§ **Selection**
******************************
I don’t understand, the new S-Zero’s are supposed to be “A more affordable option” to the M-Zero’s, but they are only $100 cheaper? I would pay the additional amount and take the 900 gram set any day.

Brad
Brad
11 years ago

26mm wide CX hub? I assume you meant rim….

mattgvt
mattgvt
11 years ago

the rim profile of the new dash rim looks similar to specialed’s new (cheaper) carbon tubeless rim. No bead. Interesting design, makes sense to me, but I think it will be a bear to get tires mounted – the rim bed is probably the same diameter, but the sidewall looks taller so the tire won’t fall/pop off.

RockT
RockT
11 years ago

what the heck is a “26mm wide carbon clincher cyclocross hub” are we hooking tires straight onto the hub and forgoing spokes and rims now? or another famous BR edit job?

Matt
Matt
11 years ago

@RockT
BR is about getting info out as quickly as they can.

If you want good copy-editing, then subscribe to Bicycling magazine and wait a year or so until they cover these…if they ever even do.

I think we all figured out he said hub and meant rim, nbd.

RockT
RockT
11 years ago

thanks matt. i was really truly very confused.

Psi Squared
Psi Squared
11 years ago

What has Mercury done to address the braking heat issue in carbon fiber clinchers?

greg
greg
11 years ago

@psi^2
probably have some “proprietary heat barrier” like a layer of fiberglass scrim, like easton and reynolds and whoever.

Plus cda
Plus cda
11 years ago

Hey Mercury, take those stickers off the rim bed. We can all see you are charging Zipp level prices for Gigantex open mold rims that anybody can buy.
******************************
§ **Dataset entries**
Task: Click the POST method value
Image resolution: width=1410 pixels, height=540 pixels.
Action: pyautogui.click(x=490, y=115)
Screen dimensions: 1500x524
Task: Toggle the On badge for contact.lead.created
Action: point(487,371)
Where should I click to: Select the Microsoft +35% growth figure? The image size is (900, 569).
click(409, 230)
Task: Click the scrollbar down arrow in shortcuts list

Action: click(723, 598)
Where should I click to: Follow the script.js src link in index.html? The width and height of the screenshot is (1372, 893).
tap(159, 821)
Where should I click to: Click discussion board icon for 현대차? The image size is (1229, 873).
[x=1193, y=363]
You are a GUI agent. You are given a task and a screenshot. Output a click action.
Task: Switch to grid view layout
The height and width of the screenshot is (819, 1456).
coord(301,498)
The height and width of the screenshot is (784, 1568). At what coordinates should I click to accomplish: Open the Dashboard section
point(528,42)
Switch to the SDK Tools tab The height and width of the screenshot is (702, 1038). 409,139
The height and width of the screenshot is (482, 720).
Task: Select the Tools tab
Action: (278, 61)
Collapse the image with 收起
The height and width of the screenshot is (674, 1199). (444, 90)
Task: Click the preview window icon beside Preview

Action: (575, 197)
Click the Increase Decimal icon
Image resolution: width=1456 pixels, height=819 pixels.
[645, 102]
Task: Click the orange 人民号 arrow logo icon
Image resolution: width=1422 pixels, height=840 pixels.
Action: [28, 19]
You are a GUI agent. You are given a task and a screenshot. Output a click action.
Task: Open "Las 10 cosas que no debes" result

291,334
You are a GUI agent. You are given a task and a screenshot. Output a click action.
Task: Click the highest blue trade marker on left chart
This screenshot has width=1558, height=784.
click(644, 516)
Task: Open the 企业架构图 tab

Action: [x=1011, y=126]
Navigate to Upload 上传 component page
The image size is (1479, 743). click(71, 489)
******************************
§ **Task goal**
Retype the stretch of the comment thread from "I don’t understand, the" through "you meant rim….". The entries are separate material from the comment thread.

§ **Response to this exercise**
I don’t understand, the new S-Zero’s are supposed to be “A more affordable option” to the M-Zero’s, but they are only $100 cheaper? I would pay the additional amount and take the 900 gram set any day.

Brad
Brad
11 years ago

26mm wide CX hub? I assume you meant rim….